··· RECORDS TO PROCESS
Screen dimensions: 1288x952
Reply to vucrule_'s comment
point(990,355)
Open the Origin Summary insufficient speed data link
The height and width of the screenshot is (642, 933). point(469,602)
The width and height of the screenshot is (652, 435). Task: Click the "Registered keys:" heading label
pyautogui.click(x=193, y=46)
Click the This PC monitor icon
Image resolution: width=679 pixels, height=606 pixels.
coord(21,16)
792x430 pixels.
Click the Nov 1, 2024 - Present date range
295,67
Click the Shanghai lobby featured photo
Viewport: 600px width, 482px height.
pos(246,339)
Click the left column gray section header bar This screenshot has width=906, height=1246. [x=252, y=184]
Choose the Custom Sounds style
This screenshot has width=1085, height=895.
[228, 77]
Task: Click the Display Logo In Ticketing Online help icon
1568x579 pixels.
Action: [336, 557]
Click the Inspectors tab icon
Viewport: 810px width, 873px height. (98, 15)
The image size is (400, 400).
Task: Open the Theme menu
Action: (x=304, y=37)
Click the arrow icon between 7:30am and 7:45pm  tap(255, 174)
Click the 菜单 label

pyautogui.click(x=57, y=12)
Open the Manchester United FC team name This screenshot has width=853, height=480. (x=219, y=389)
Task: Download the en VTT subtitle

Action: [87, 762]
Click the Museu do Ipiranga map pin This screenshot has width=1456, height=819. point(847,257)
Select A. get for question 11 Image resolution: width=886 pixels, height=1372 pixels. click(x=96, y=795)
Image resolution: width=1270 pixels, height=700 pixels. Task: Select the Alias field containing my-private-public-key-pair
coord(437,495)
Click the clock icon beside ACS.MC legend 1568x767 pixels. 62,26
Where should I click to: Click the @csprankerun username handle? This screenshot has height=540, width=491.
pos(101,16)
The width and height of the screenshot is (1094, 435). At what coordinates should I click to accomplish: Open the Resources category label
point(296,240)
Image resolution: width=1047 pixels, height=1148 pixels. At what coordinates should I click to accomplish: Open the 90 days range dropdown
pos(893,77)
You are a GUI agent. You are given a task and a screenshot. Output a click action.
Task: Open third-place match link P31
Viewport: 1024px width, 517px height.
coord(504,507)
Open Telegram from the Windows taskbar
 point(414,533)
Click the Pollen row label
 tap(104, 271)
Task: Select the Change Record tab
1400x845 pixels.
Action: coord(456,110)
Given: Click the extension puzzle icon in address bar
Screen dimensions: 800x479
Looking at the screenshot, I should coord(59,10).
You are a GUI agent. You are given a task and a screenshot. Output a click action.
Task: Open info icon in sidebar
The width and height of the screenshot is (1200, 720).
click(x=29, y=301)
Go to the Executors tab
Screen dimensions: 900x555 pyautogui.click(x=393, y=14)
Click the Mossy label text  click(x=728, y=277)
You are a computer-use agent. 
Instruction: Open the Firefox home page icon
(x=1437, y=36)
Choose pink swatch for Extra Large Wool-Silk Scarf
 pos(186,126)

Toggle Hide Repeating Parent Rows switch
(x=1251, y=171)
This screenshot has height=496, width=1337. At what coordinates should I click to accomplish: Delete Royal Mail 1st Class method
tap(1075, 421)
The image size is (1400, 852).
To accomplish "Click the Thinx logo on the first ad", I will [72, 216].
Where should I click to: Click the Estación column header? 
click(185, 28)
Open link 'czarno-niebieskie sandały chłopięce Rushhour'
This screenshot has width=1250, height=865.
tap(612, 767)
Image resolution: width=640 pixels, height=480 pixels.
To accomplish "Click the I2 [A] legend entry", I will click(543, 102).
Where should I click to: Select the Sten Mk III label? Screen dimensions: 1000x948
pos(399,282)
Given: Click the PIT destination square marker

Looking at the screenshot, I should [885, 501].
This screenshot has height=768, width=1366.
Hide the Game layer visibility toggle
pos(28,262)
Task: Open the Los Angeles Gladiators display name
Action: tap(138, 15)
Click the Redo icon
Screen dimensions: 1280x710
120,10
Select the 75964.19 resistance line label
······
» EXERCISE AIM:
The answer is every line in the data where the word "legend" appears.

» RESULT OF THIS TASK:
Click the clock icon beside ACS.MC legend 1568x767 pixels. 62,26
To accomplish "Click the I2 [A] legend entry", I will click(543, 102).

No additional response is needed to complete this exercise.